Data ingestion via MCP
Estimated reading time: 8 minutes
Three ways to load data into a clariBI workspace from an LLM client. Pick the path that matches the data's location: inline (small files in chat), URL (public hosted files), or OAuth handoff (cloud sources like Google Ads or Jira).
Choose a path
| Path | Tool | Cap | When to use |
|---|---|---|---|
| Inline | upload_data_source |
~18 MB raw (25 MB base64) | The LLM already has the file in context (user dragged a CSV in, exported analysis to JSON, paste of a small Excel sheet). |
| URL | ingest_url_data_source |
100 MB raw | The file lives at a public http(s) URL (S3 link, integration partner export, public dataset). Streamed server-side. |
| OAuth | request_oauth_integration_url + check_integration_status |
n/a (live source) | Google Ads / Analytics 4 / Search Console / Sheets / Drive / BigQuery, Meta Ads, Atlassian Jira / Confluence. Credentials never travel through chat. |
Inline upload
Encode the file as base64, then call upload_data_source:
{
"jsonrpc": "2.0",
"id": 1,
"method": "tools/call",
"params": {
"name": "upload_data_source",
"arguments": {
"name": "Q3 Sales Export",
"format": "csv",
"data_base64": "<base64-encoded file contents>",
"description": "Pulled from Salesforce on 2026-06-01",
"wait_seconds": 30
}
}
}Supported formats: csv, tsv, json, xlsx, xls, txt, pdf.

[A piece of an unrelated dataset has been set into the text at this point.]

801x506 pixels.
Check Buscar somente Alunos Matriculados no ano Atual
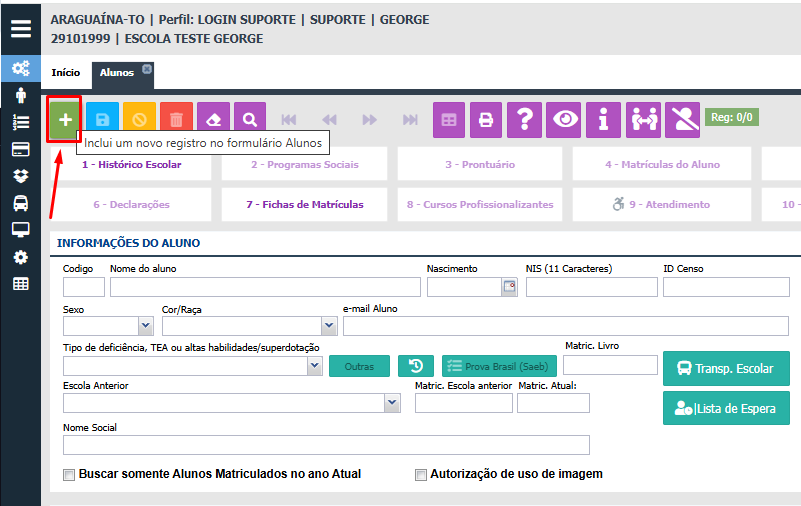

The server validates the file, runs the same preprocessing pipeline a web upload would, and returns a data_source_id. Pass wait_seconds > 0 to block until preprocessing finishes; otherwise poll get_data_source_schema(data_source_id) until status == "active".
Size cap
25 MB is the encoded size; raw bytes are ~18 MB after decode. For larger files, host them at a public URL and use ingest_url_data_source.
Quota gating
Every upload counts against your tier's data source limit, file upload quota, and storage cap. Trial allows 3 sources / 5 uploads / 1 GB; Starter through Enterprise scale up linearly. Upload errors clearly state which quota was hit.
URL ingest
Pass the file's public http(s) URL:
{
"jsonrpc": "2.0",
"id": 2,
"method": "tools/call",
"params": {
"name": "ingest_url_data_source",
"arguments": {
"name": "Stripe charges export",
"url": "https://example.com/exports/charges-2026-06.csv",
"format": "csv"
}
}
}The format argument is optional: clariBI infers it from the Content-Type header or the URL extension. The server fetches the file once and stores it; subsequent analyses do not re-fetch.
Network safety
The fetcher resolves the hostname server-side and rejects:
- Private ranges: RFC 1918 (
10/8,172.16/12,192.168/16), loopback (127/8,::1), link-local (169.254/16), IPv6 ULA (fc00::/7). - Cloud metadata endpoints (
169.254.169.254, GCP/Azure equivalents). - URLs with embedded credentials (
user:pass@host). - Non-http(s) schemes.
Redirects are validated at each hop and capped at 3.
OAuth handoff
For cloud sources where credentials should never traverse chat, call request_oauth_integration_url to get a browser URL:
{
"jsonrpc": "2.0",
"id": 3,
"method": "tools/call",
"params": {
"name": "request_oauth_integration_url",
"arguments": {
"provider": "google",
"integration_type": "ga4"
}
}
}The response includes an authorize_url and a handoff_id. The LLM hands the URL to the user, who opens it in a browser and clicks Allow. The LLM then polls until the handoff completes:
{
"jsonrpc": "2.0",
"id": 4,
"method": "tools/call",
"params": {
"name": "check_integration_status",
"arguments": {
"handoff_id": "<uuid from request_oauth_integration_url>"
}
}
}The status flips through pending → connected (or failed / expired after 10 minutes). On connected, the response carries a connection_id and, once preprocessing runs, a data_source_id.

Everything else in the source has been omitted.